Taken together, these variables create a complex picture and combine to produce outcomes ranging from asymptomatic infection to death, but there are aspects that we individually can take steps to control and influence and perhaps improve our immune systems, even in the face of our modern living environments.
The impact of chronic conditions on the immune response
Across the pond, an article from The Hill points to the prevalence of underlying chronic conditions and the strong correlation to COVID-19 mortality. For example, obesity is a key risk factor for COVID-19 hospitalisations in New York City. It goes onto say that our immune response to a virus is very much impaired by a combination of processed food and poor living choices, nudging our health status ever downwards. Food, farming and pharma industries supported by government policies ultimately weaken our societal immunological capability to respond to a virus pandemic, concluding that:
Americans must build personal immunity defences through radical changes in diet and exercise, or risk getting sick and dying.
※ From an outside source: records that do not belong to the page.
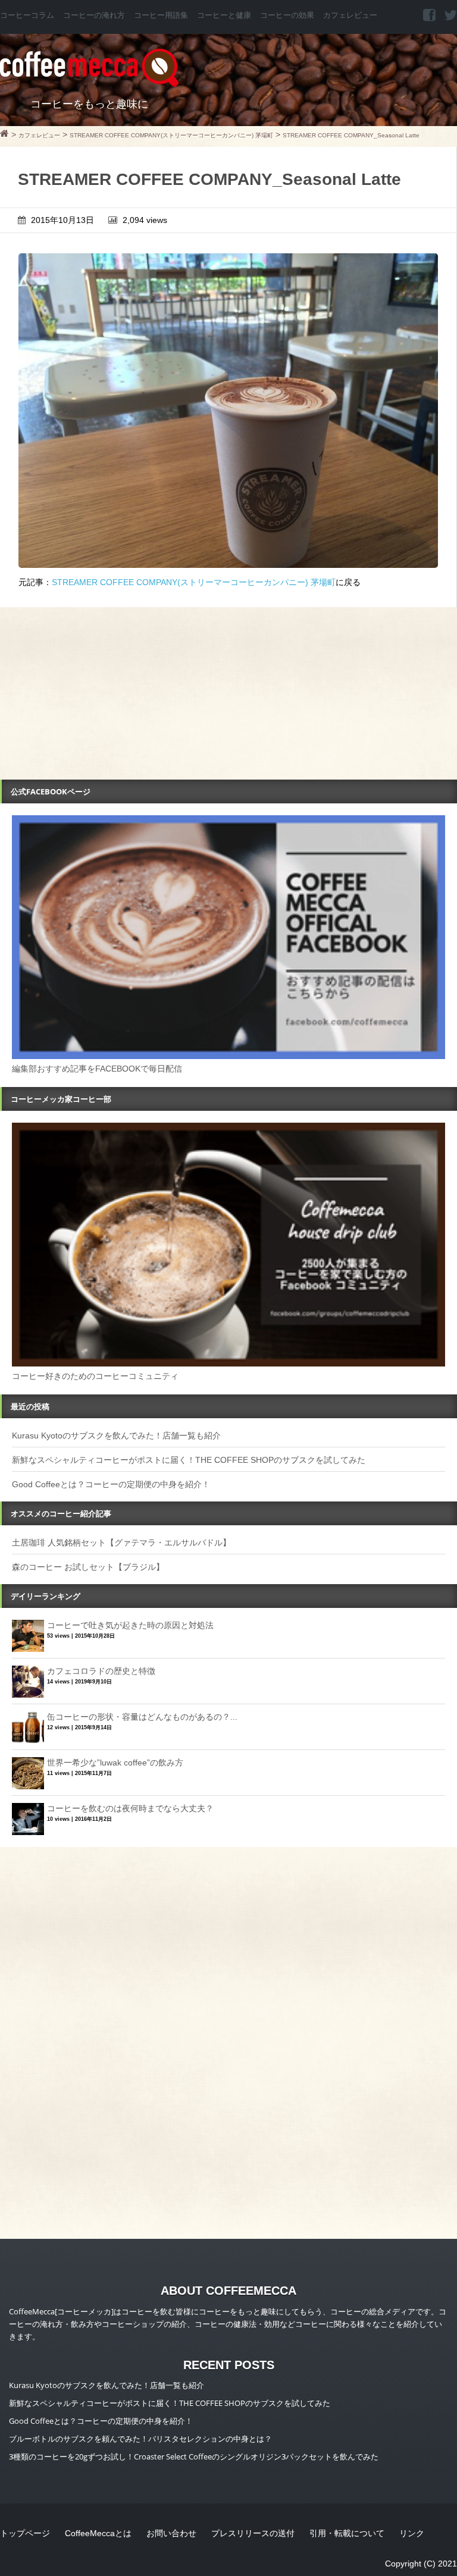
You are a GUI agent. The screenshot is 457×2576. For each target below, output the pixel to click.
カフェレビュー (350, 15)
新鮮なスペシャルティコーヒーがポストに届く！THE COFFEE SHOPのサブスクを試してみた (188, 1460)
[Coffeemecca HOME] (4, 135)
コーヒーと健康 (224, 15)
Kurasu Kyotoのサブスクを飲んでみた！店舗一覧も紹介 (116, 1435)
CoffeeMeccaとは (98, 2533)
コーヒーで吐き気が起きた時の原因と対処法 (130, 1625)
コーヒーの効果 (287, 15)
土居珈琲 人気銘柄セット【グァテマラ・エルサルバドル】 (121, 1542)
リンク (411, 2533)
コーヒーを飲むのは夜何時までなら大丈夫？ (130, 1808)
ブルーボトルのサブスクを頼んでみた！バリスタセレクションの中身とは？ (140, 2438)
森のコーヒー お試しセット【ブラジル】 (88, 1567)
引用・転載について (346, 2533)
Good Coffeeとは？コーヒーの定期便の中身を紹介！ (111, 1484)
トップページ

In an Atlantic article, “Why some people get sicker than others” they consider the impacts of wider social-economic inequality, the outputs of which (e.g. poorer food choice opportunities and poor air quality) result commonly in weakened individual immune responses. Thus creating a vulnerable society ripe for a poor outcome from a viral pandemic.
Variation in immune responses between people is due to much more than age or chronic disease. The immune system is a function of the communities that brought us up and the environments with which we interact every day. Its foundation is laid by genetics and early-life exposure to the world around us — from the food we eat to the air we breathe. Its response varies on the basis of income, housing, jobs, and access to health care…Ultimately, people who are unable to take time off of work when sick — or who don’t have a comfortable and quiet home, or who lack access to good food and clean air — are likely to bear the burden of severe disease.
Stress levels, sleep, food and exercise are all significant factors for improving your immune system and importantly, we have control over these areas of our lives, so with the current pandemic, the expected easing of lockdown and our future individual health it would make sense for all of us to optimise our immune capability where we can.